> **AIM OF THE TASK**
Output every record word for word.

> **Pixel coordinate grounding data**
>>

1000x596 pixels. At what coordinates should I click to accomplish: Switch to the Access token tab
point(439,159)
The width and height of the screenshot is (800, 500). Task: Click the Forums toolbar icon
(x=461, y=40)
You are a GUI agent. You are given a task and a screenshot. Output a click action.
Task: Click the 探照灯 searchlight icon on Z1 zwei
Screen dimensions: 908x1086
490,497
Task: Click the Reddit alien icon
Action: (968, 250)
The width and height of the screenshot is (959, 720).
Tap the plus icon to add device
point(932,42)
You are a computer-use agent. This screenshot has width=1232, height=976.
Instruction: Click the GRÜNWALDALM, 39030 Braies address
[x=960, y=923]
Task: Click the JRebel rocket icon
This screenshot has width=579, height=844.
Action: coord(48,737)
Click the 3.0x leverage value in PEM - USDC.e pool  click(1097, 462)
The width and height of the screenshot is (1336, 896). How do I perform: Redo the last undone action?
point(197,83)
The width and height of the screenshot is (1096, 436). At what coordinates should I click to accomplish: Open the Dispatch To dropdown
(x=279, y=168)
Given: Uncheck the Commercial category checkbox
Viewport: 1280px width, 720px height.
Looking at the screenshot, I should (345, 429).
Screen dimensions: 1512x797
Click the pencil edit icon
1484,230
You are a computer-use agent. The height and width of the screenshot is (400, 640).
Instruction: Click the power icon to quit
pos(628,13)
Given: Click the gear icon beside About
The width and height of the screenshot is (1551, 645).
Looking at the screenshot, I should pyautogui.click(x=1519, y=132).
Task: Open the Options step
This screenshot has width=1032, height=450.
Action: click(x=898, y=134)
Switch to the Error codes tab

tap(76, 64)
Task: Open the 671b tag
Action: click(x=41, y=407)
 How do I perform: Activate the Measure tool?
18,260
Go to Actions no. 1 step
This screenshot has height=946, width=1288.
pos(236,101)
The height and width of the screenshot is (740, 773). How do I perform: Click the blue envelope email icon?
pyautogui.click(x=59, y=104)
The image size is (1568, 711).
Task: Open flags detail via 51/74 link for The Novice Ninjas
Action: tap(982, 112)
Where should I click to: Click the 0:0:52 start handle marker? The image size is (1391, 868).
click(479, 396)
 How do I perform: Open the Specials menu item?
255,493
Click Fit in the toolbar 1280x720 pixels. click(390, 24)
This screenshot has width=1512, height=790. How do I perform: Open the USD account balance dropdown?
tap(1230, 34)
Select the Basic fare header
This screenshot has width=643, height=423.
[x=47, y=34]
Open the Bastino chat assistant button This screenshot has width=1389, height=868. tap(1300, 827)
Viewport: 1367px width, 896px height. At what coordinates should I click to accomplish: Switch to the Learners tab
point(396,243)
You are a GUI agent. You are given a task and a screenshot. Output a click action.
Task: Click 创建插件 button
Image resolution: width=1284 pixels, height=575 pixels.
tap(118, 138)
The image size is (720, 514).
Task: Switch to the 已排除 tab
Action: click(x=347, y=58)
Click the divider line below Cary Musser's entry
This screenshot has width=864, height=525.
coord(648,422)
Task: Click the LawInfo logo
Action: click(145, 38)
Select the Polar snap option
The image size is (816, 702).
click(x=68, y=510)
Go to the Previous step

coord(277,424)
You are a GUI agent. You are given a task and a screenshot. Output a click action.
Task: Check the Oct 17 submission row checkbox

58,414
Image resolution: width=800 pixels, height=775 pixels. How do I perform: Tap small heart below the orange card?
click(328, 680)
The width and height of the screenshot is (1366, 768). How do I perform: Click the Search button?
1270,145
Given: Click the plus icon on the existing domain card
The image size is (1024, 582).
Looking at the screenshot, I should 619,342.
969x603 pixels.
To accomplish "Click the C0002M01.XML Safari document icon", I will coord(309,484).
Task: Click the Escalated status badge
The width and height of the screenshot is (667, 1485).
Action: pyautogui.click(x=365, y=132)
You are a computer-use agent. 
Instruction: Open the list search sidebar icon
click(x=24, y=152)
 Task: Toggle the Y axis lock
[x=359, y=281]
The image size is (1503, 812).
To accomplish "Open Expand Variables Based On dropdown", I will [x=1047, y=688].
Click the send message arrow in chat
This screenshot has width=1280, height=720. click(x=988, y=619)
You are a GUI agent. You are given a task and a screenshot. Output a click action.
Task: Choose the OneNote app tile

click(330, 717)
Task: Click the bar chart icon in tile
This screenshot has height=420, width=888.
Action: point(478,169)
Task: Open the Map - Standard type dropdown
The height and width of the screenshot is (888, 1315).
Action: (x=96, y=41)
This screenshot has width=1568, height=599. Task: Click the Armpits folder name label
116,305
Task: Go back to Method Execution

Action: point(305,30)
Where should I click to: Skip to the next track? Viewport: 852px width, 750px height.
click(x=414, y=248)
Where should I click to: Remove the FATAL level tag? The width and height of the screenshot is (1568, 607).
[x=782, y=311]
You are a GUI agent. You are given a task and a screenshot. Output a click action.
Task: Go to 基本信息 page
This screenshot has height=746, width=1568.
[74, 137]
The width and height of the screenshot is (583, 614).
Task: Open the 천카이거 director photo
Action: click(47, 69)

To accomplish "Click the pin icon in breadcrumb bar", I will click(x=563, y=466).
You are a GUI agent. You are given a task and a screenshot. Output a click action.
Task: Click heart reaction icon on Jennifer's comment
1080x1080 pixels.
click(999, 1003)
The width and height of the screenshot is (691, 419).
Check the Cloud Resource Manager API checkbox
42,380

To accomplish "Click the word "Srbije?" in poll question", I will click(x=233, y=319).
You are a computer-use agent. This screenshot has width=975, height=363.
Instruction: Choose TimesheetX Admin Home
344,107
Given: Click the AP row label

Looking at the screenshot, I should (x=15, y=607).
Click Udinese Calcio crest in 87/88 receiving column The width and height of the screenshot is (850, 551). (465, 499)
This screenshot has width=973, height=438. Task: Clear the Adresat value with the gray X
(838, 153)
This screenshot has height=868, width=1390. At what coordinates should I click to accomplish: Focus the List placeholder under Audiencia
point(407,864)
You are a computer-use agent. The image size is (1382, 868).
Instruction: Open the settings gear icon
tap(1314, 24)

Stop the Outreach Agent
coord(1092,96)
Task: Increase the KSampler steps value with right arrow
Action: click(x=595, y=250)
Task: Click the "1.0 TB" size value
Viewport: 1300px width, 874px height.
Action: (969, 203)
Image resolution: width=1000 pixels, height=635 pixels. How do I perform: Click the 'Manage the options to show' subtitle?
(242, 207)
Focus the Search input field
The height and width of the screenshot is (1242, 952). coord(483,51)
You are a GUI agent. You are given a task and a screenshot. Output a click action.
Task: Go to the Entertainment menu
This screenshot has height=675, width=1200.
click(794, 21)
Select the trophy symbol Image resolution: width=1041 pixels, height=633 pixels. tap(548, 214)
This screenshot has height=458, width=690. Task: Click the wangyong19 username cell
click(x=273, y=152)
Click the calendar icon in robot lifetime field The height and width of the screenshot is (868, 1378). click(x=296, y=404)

<<

> **TASK ANSWER**
1000x596 pixels. At what coordinates should I click to accomplish: Switch to the Access token tab
point(439,159)
The width and height of the screenshot is (800, 500). Task: Click the Forums toolbar icon
(x=461, y=40)
You are a GUI agent. You are given a task and a screenshot. Output a click action.
Task: Click the 探照灯 searchlight icon on Z1 zwei
Screen dimensions: 908x1086
490,497
Task: Click the Reddit alien icon
Action: (968, 250)
The width and height of the screenshot is (959, 720).
Tap the plus icon to add device
point(932,42)
You are a computer-use agent. This screenshot has width=1232, height=976.
Instruction: Click the GRÜNWALDALM, 39030 Braies address
[x=960, y=923]
Task: Click the JRebel rocket icon
This screenshot has width=579, height=844.
Action: coord(48,737)
Click the 3.0x leverage value in PEM - USDC.e pool  click(1097, 462)
The width and height of the screenshot is (1336, 896). How do I perform: Redo the last undone action?
point(197,83)
The width and height of the screenshot is (1096, 436). At what coordinates should I click to accomplish: Open the Dispatch To dropdown
(x=279, y=168)
Given: Uncheck the Commercial category checkbox
Viewport: 1280px width, 720px height.
Looking at the screenshot, I should (345, 429).
Screen dimensions: 1512x797
Click the pencil edit icon
1484,230
You are a computer-use agent. The height and width of the screenshot is (400, 640).
Instruction: Click the power icon to quit
pos(628,13)
Given: Click the gear icon beside About
The width and height of the screenshot is (1551, 645).
Looking at the screenshot, I should pyautogui.click(x=1519, y=132).
Task: Open the Options step
This screenshot has width=1032, height=450.
Action: click(x=898, y=134)
Switch to the Error codes tab

tap(76, 64)
Task: Open the 671b tag
Action: click(x=41, y=407)
 How do I perform: Activate the Measure tool?
18,260
Go to Actions no. 1 step
This screenshot has height=946, width=1288.
pos(236,101)
The height and width of the screenshot is (740, 773). How do I perform: Click the blue envelope email icon?
pyautogui.click(x=59, y=104)
The image size is (1568, 711).
Task: Open flags detail via 51/74 link for The Novice Ninjas
Action: tap(982, 112)
Where should I click to: Click the 0:0:52 start handle marker? The image size is (1391, 868).
click(479, 396)
 How do I perform: Open the Specials menu item?
255,493
Click Fit in the toolbar 1280x720 pixels. click(390, 24)
This screenshot has width=1512, height=790. How do I perform: Open the USD account balance dropdown?
tap(1230, 34)
Select the Basic fare header
This screenshot has width=643, height=423.
[x=47, y=34]
Open the Bastino chat assistant button This screenshot has width=1389, height=868. tap(1300, 827)
Viewport: 1367px width, 896px height. At what coordinates should I click to accomplish: Switch to the Learners tab
point(396,243)
You are a GUI agent. You are given a task and a screenshot. Output a click action.
Task: Click 创建插件 button
Image resolution: width=1284 pixels, height=575 pixels.
tap(118, 138)
The image size is (720, 514).
Task: Switch to the 已排除 tab
Action: click(x=347, y=58)
Click the divider line below Cary Musser's entry
This screenshot has width=864, height=525.
coord(648,422)
Task: Click the LawInfo logo
Action: click(145, 38)
Select the Polar snap option
The image size is (816, 702).
click(x=68, y=510)
Go to the Previous step

coord(277,424)
You are a GUI agent. You are given a task and a screenshot. Output a click action.
Task: Check the Oct 17 submission row checkbox

58,414
Image resolution: width=800 pixels, height=775 pixels. How do I perform: Tap small heart below the orange card?
click(328, 680)
The width and height of the screenshot is (1366, 768). How do I perform: Click the Search button?
1270,145
Given: Click the plus icon on the existing domain card
The image size is (1024, 582).
Looking at the screenshot, I should 619,342.
969x603 pixels.
To accomplish "Click the C0002M01.XML Safari document icon", I will coord(309,484).
Task: Click the Escalated status badge
The width and height of the screenshot is (667, 1485).
Action: pyautogui.click(x=365, y=132)
You are a computer-use agent. 
Instruction: Open the list search sidebar icon
click(x=24, y=152)
 Task: Toggle the Y axis lock
[x=359, y=281]
The image size is (1503, 812).
To accomplish "Open Expand Variables Based On dropdown", I will [x=1047, y=688].
Click the send message arrow in chat
This screenshot has width=1280, height=720. click(x=988, y=619)
You are a GUI agent. You are given a task and a screenshot. Output a click action.
Task: Choose the OneNote app tile

click(330, 717)
Task: Click the bar chart icon in tile
This screenshot has height=420, width=888.
Action: point(478,169)
Task: Open the Map - Standard type dropdown
The height and width of the screenshot is (888, 1315).
Action: (x=96, y=41)
This screenshot has width=1568, height=599. Task: Click the Armpits folder name label
116,305
Task: Go back to Method Execution

Action: point(305,30)
Where should I click to: Skip to the next track? Viewport: 852px width, 750px height.
click(x=414, y=248)
Where should I click to: Remove the FATAL level tag? The width and height of the screenshot is (1568, 607).
[x=782, y=311]
You are a GUI agent. You are given a task and a screenshot. Output a click action.
Task: Go to 基本信息 page
This screenshot has height=746, width=1568.
[74, 137]
The width and height of the screenshot is (583, 614).
Task: Open the 천카이거 director photo
Action: click(47, 69)

To accomplish "Click the pin icon in breadcrumb bar", I will click(x=563, y=466).
You are a GUI agent. You are given a task and a screenshot. Output a click action.
Task: Click heart reaction icon on Jennifer's comment
1080x1080 pixels.
click(999, 1003)
The width and height of the screenshot is (691, 419).
Check the Cloud Resource Manager API checkbox
42,380

To accomplish "Click the word "Srbije?" in poll question", I will click(x=233, y=319).
You are a computer-use agent. This screenshot has width=975, height=363.
Instruction: Choose TimesheetX Admin Home
344,107
Given: Click the AP row label

Looking at the screenshot, I should (x=15, y=607).
Click Udinese Calcio crest in 87/88 receiving column The width and height of the screenshot is (850, 551). (465, 499)
This screenshot has width=973, height=438. Task: Clear the Adresat value with the gray X
(838, 153)
This screenshot has height=868, width=1390. At what coordinates should I click to accomplish: Focus the List placeholder under Audiencia
point(407,864)
You are a computer-use agent. The image size is (1382, 868).
Instruction: Open the settings gear icon
tap(1314, 24)

Stop the Outreach Agent
coord(1092,96)
Task: Increase the KSampler steps value with right arrow
Action: click(x=595, y=250)
Task: Click the "1.0 TB" size value
Viewport: 1300px width, 874px height.
Action: (969, 203)
Image resolution: width=1000 pixels, height=635 pixels. How do I perform: Click the 'Manage the options to show' subtitle?
(242, 207)
Focus the Search input field
The height and width of the screenshot is (1242, 952). coord(483,51)
You are a GUI agent. You are given a task and a screenshot. Output a click action.
Task: Go to the Entertainment menu
This screenshot has height=675, width=1200.
click(794, 21)
Select the trophy symbol Image resolution: width=1041 pixels, height=633 pixels. tap(548, 214)
This screenshot has height=458, width=690. Task: Click the wangyong19 username cell
click(x=273, y=152)
Click the calendar icon in robot lifetime field The height and width of the screenshot is (868, 1378). click(x=296, y=404)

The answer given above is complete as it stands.